ADR-0006: TimescaleDB for price time-series storage — Stellar Index research

⚠️ Retention revised — see migration 0031 (2026-05-14). The 90-day raw-trade retention and 30-day sub-hourly-aggregate retention described below were REMOVED. Raw trades and all price aggregates are now retained indefinitely. Hourly+ aggregates were always indefinite.

Context

Stellar Index must retain:

Raw trades from on-chain (SDEX, Soroswap, Aquarius, Phoenix, Comet,

Blend), oracle feeds (Reflector, Redstone, Band), CEXes, and FX providers — ~150 events/sec network-wide as of 2026-04, growing.

Derived aggregates at multiple grains (1m, 15m, 1h, 4h, 1d, 1w,

1mo VWAP / TWAP / OHLC), with 1-hour-and-above retention indefinitely.

Since-inception historical pricing backfilled from Galexie.

The storage layer needs to satisfy, simultaneously:

High-throughput, ordered inserts. Append-only, partitioned by

time, monotonic within a partition.

Point-in-time window queries. "VWAP for XLM/USD from T-24h

to now" must complete in ≤ 200 ms p95 on cached data.

Precise amounts. i128 Soroban quantities never truncate

(ADR-0003). Numeric columns with arbitrary-precision storage.

Retention policies. Raw grains age out after 90 days; hourly+

aggregates retained indefinitely. Must be declarative, not batch-deleted.

Materialised aggregates. Continuous/incremental materialisation

so every /v1/history read doesn't re-scan raw trades.

Operational maturity. HA (streaming replication / failover),

backup/restore, PITR, observability, community-known tuning patterns. We can't pioneer our storage layer.

The HA plan (docs/architecture/ha-plan.md) already assumes Patroni-managed Postgres-compatible storage and the coverage matrix + API design (docs/reference/api-design.md) depend on continuous aggregates at the exact grains the API serves. We need an ADR to bind the choice rather than leaving "TimescaleDB (planned)" in a half-dozen downstream docs.

Decision

TimescaleDB on PostgreSQL 15 is the primary store for raw trades, oracle updates, and derived price aggregates.

Structure:

Raw trades hypertable, partitioned by ts daily, chunk interval

1 day, columnar-compressed after 7 days. ts+pair primary-key + source identity index (source, ledger, tx_hash, op_index, ts).

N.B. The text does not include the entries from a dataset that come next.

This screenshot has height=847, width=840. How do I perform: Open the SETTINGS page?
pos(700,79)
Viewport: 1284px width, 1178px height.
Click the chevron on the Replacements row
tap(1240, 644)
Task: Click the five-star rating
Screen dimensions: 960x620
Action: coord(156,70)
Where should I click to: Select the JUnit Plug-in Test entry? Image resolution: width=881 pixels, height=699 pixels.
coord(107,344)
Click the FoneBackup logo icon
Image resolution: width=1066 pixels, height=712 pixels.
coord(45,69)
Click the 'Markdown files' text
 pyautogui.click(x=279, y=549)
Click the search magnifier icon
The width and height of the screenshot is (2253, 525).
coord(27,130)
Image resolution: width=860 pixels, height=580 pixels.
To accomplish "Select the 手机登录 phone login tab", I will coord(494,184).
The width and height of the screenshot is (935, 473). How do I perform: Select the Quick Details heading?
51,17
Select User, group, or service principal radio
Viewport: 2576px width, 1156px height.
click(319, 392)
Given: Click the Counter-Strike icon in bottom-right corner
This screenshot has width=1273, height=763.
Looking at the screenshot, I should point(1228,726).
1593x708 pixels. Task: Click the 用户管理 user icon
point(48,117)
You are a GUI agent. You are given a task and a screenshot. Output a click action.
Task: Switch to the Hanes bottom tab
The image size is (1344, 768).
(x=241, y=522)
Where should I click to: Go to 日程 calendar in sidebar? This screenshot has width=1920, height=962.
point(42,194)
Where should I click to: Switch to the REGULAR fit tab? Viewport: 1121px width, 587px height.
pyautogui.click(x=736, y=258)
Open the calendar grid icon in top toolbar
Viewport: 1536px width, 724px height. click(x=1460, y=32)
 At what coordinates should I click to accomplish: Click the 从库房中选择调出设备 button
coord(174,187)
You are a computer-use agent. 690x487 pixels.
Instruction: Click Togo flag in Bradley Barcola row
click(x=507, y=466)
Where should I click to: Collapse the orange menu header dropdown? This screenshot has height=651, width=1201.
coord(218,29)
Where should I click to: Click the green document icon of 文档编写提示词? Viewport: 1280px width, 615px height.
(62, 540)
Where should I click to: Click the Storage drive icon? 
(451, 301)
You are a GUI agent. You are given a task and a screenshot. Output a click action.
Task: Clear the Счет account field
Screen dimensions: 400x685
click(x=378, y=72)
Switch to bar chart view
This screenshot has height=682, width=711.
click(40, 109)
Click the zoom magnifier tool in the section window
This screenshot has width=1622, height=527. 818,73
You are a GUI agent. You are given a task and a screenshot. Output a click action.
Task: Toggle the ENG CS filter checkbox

oracle_updates hypertable, same shape as trades with an

oracle_source column.

events_raw hypertable for Soroban event blobs, compressed after

7 days.

Seven continuous aggregates (prices_1m, prices_15m,

prices_1h, prices_4h, prices_1d, prices_1w, prices_1mo) built via CREATE MATERIALIZED VIEW ... WITH (timescaledb.continuous) and kept fresh by add_continuous_aggregate_policy.

Retention policies via add_retention_policy — raw retained 90

days uncompressed, compressed indefinitely; sub-hourly aggregates 30 days; hourly+ aggregates indefinite.

Numeric amounts as NUMERIC columns (arbitrary-precision, matches

canonical.Amount string wire form). Never bigint.

HA via Patroni (see multi-region-topology.md): one synchronous replica in the sibling region, one async in the distant region. Backup via pgBackRest to MinIO with 5-min RPO.

Consequences

Positive

Continuous aggregates directly deliver the required

timeframes + granularities without us maintaining a separate materialisation pipeline.

Hypertable compression yields ~10× reduction on raw trades

(documented by Timescale + validated in other pricing systems), so our sizing (~500 GB/year compressed per archival-node-spec.md §3.3.1) stays tractable.

Everything Postgres-ecosystem works: Patroni, pgBackRest,

pg_stat_statements, pgAudit, PgBouncer. Our operational knowledge transfers directly; existing tooling (pgadmin, psql, etc.) just works.

The NUMERIC type is genuinely arbitrary-precision, not a

floating-point workaround. i128 amounts round-trip without truncation — validated in amount_test.go against the KALIEN-incident fixture.

Monorepo discipline (ADR-0005) isn't threatened — Timescale is

an operational dependency, not a Go module dependency.

Negative

Licensing asymmetry. TimescaleDB Community Edition is

Apache-2.0 on the core hypertable engine but TSL (Timescale License — source-available, not OSI-approved) on continuous aggregates, compression, and data-tiering. We use TSL features. This is not a blocker per our Apache-2.0 repo license (we ship code, not Timescale binaries), but operators self-hosting must accept the TSL on the Timescale binary. Documented in deploy/docker-compose/README.md.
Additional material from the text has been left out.